GIVEN RECORDS.
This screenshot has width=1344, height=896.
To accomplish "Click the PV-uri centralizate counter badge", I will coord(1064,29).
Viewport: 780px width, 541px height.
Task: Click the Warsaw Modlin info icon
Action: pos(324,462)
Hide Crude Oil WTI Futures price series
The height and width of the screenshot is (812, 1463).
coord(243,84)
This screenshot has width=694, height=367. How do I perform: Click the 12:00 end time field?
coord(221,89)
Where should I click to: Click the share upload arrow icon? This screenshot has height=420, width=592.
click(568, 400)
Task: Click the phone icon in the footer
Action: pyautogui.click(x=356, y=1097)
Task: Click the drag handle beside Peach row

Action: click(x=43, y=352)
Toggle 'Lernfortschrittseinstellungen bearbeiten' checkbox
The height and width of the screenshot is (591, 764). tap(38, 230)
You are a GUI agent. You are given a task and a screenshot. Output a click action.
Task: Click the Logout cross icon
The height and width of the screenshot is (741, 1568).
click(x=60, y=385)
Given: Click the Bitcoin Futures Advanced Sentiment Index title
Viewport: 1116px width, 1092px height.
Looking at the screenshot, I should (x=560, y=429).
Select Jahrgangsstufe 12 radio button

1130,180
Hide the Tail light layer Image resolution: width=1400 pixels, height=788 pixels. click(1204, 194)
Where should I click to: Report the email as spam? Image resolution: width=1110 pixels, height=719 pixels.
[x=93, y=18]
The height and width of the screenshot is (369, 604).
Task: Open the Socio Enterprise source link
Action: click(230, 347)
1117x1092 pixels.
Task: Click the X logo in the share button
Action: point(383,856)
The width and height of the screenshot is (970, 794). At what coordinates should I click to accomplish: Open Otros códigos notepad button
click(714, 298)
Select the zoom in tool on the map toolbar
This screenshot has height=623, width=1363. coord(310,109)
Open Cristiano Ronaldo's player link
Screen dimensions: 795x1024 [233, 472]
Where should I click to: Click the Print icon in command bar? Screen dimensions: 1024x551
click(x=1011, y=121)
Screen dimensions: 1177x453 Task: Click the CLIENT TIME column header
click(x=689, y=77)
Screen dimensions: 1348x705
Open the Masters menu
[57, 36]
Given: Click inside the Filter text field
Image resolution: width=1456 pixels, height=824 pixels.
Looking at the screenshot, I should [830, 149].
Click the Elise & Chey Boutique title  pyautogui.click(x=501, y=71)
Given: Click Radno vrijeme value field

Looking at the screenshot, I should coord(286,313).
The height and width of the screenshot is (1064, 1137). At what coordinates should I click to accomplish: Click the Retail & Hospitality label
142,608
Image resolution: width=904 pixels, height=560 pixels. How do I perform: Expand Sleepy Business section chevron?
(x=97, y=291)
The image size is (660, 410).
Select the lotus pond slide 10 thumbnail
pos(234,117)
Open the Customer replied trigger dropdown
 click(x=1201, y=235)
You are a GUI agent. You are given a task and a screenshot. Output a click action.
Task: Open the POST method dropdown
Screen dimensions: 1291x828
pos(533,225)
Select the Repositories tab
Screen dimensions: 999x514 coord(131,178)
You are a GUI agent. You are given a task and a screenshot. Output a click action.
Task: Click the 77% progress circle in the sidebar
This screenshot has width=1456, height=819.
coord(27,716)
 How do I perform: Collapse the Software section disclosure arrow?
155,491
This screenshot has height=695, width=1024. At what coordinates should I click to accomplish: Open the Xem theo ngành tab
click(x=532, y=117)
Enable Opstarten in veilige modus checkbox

SET PROBLEM. Put the lines above into a JSON list of strings, one string for each line, leaving out the blank lines.

RESPONSE FOR THIS EXERCISE.
[
  "This screenshot has width=1344, height=896.",
  "To accomplish \"Click the PV-uri centralizate counter badge\", I will coord(1064,29).",
  "Viewport: 780px width, 541px height.",
  "Task: Click the Warsaw Modlin info icon",
  "Action: pos(324,462)",
  "Hide Crude Oil WTI Futures price series",
  "The height and width of the screenshot is (812, 1463).",
  "coord(243,84)",
  "This screenshot has width=694, height=367. How do I perform: Click the 12:00 end time field?",
  "coord(221,89)",
  "Where should I click to: Click the share upload arrow icon? This screenshot has height=420, width=592.",
  "click(568, 400)",
  "Task: Click the phone icon in the footer",
  "Action: pyautogui.click(x=356, y=1097)",
  "Task: Click the drag handle beside Peach row",
  "Action: click(x=43, y=352)",
  "Toggle 'Lernfortschrittseinstellungen bearbeiten' checkbox",
  "The height and width of the screenshot is (591, 764). tap(38, 230)",
  "You are a GUI agent. You are given a task and a screenshot. Output a click action.",
  "Task: Click the Logout cross icon",
  "The height and width of the screenshot is (741, 1568).",
  "click(x=60, y=385)",
  "Given: Click the Bitcoin Futures Advanced Sentiment Index title",
  "Viewport: 1116px width, 1092px height.",
  "Looking at the screenshot, I should (x=560, y=429).",
  "Select Jahrgangsstufe 12 radio button",
  "1130,180",
  "Hide the Tail light layer Image resolution: width=1400 pixels, height=788 pixels. click(1204, 194)",
  "Where should I click to: Report the email as spam? Image resolution: width=1110 pixels, height=719 pixels.",
  "[x=93, y=18]",
  "The height and width of the screenshot is (369, 604).",
  "Task: Open the Socio Enterprise source link",
  "Action: click(230, 347)",
  "1117x1092 pixels.",
  "Task: Click the X logo in the share button",
  "Action: point(383,856)",
  "The width and height of the screenshot is (970, 794). At what coordinates should I click to accomplish: Open Otros códigos notepad button",
  "click(714, 298)",
  "Select the zoom in tool on the map toolbar",
  "This screenshot has height=623, width=1363. coord(310,109)",
  "Open Cristiano Ronaldo's player link",
  "Screen dimensions: 795x1024 [233, 472]",
  "Where should I click to: Click the Print icon in command bar? Screen dimensions: 1024x551",
  "click(x=1011, y=121)",
  "Screen dimensions: 1177x453 Task: Click the CLIENT TIME column header",
  "click(x=689, y=77)",
  "Screen dimensions: 1348x705",
  "Open the Masters menu",
  "[57, 36]",
  "Given: Click inside the Filter text field",
  "Image resolution: width=1456 pixels, height=824 pixels.",
  "Looking at the screenshot, I should [830, 149].",
  "Click the Elise & Chey Boutique title  pyautogui.click(x=501, y=71)",
  "Given: Click Radno vrijeme value field",
  "Looking at the screenshot, I should coord(286,313).",
  "The height and width of the screenshot is (1064, 1137). At what coordinates should I click to accomplish: Click the Retail & Hospitality label",
  "142,608",
  "Image resolution: width=904 pixels, height=560 pixels. How do I perform: Expand Sleepy Business section chevron?",
  "(x=97, y=291)",
  "The image size is (660, 410).",
  "Select the lotus pond slide 10 thumbnail",
  "pos(234,117)",
  "Open the Customer replied trigger dropdown",
  " click(x=1201, y=235)",
  "You are a GUI agent. You are given a task and a screenshot. Output a click action.",
  "Task: Open the POST method dropdown",
  "Screen dimensions: 1291x828",
  "pos(533,225)",
  "Select the Repositories tab",
  "Screen dimensions: 999x514 coord(131,178)",
  "You are a GUI agent. You are given a task and a screenshot. Output a click action.",
  "Task: Click the 77% progress circle in the sidebar",
  "This screenshot has width=1456, height=819.",
  "coord(27,716)",
  " How do I perform: Collapse the Software section disclosure arrow?",
  "155,491",
  "This screenshot has height=695, width=1024. At what coordinates should I click to accomplish: Open the Xem theo ngành tab",
  "click(x=532, y=117)",
  "Enable Opstarten in veilige modus checkbox"
]